I was initially prescribed Lexapro, mostly to treat my anxiety.  It was a very low dose.  I took it for awhile, but realized it was having an adverse affect on me.  My temper was still very short, especially with Cody, and I was experiencing a lot of weeping spells.  My therapist recommended that I start taking half of my dose and I did.  When I did that, nothing really changed, the weeping continued and my anxiety was still operating at a high level.  I went back to the doctor and he decided to switch me to Effexor.  I’ve been taking that for a little over a week now.  I started at 37.5 mg and today is the first day that we’ve doubled that dose.  I haven’t noticed a huge difference yet and I’m not really expecting to.  As my doctor informed me before we started Lexapro, “There isn’t a drug out there that’s going to take the pain away or make you happy again….” and I know that.  But if I can just manage my emotions and reactions, that will be really helpful.  However, noticeable differences include, my hands have stopped shaking, I can sleep a little better, and I am not nearly as impatient with Cambria.  My temper is still really short, I still find myself crying (or wanting to cry), and I still have a major lack of motivation/energy.  I know these things take awhile to work into your system and it’s going to take awhile to find the exact drug and dosage that works for me.  But the fact that I can even rationally say that to myself tells me that something must be working already.

I still don’t like the fact that I’m on them.  I take my pills and I sometimes feel angry that I’m taking them.  I think it goes back to my thought process that I shouldn’t have to be doing any of this.  Dealing with the death of my baby, dealing with the death of Cody’s parents, dealing with this house, dealing with my debt, dealing with all this grief and sadness.  None of this should be my problem.  I should have a baby boy napping in a room in a different house.  I should have in-laws to invite over for dinner or babysitting.  I should be a happy wife and mother of two.  I should have normal 27-year-old problems.  I shouldn’t have to go to counseling tonight.  These are the problems of someone else, someone older, someone better equipped.  These shouldn’t be my problems.  In a parallel universe I have the life I should have had.  I have my son, my daughter, my husband, my in-laws, my degree, my own clean house and antidepressants would be absurd to consider.  I guess, in that universe, everyone’s lives would be perfect.  Nothing bad happens in my parallel universe.

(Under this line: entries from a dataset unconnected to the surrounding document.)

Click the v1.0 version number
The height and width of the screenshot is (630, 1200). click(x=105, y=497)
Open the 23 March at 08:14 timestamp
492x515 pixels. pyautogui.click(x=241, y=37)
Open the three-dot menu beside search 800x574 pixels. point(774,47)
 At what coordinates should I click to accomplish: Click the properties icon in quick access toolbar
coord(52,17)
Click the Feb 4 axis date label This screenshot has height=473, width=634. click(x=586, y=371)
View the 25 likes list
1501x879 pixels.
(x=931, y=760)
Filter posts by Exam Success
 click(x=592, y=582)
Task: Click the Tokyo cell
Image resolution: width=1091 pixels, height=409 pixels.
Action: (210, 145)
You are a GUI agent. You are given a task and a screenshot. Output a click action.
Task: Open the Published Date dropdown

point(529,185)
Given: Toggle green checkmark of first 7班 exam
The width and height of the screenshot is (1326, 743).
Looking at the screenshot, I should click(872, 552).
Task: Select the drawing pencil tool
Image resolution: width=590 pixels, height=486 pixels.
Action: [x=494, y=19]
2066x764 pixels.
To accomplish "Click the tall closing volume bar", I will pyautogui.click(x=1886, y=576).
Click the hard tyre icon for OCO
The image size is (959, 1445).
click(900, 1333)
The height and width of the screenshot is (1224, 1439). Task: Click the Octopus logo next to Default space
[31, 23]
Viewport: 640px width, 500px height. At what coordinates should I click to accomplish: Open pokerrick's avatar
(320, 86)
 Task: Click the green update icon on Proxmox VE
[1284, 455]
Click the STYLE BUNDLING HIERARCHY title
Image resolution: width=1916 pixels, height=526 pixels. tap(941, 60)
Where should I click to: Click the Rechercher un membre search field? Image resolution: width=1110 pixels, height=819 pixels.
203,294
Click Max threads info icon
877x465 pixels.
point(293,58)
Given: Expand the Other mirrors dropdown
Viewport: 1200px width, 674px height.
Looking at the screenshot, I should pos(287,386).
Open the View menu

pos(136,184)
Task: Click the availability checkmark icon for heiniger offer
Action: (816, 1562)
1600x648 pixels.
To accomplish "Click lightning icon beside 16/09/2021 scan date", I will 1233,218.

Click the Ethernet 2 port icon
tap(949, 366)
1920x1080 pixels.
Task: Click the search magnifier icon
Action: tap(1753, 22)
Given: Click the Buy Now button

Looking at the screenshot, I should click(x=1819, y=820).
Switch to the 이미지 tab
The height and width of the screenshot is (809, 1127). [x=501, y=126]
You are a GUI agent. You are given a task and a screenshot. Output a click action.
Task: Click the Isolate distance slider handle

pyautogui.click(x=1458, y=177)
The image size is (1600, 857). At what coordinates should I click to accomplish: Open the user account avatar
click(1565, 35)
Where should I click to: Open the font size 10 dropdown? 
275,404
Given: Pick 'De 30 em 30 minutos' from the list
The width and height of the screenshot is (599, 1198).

But alas, I take the pills, I keep plugging away.  I get out of bed, I follow my routine, I roll with the punches.  I keep holding out for a better future even though I don’t believe that it’s possible.  I wait for the other shoe to drop.  I know that the other shoe will drop.  But I am grateful for my friends, for having a job that I enjoy, for having a wonderful husband, for having a roof over my head, for having a healthy daughter, for having a supportive family, for having food (and coffee) in my stomach whenever I need it, and for even being able to afford to go to the doctor and seek out help.  It reminds me of a line from Garden State, “We may not be as happy as you always dreamed we would be, but for the first time let’s just allow ourselves to be whatever it is we are and that will be better.  OK?  I think that will be better.”  Maybe I need to allow myself to be happy, maybe I need to allow myself to feel better … and maybe it will be better.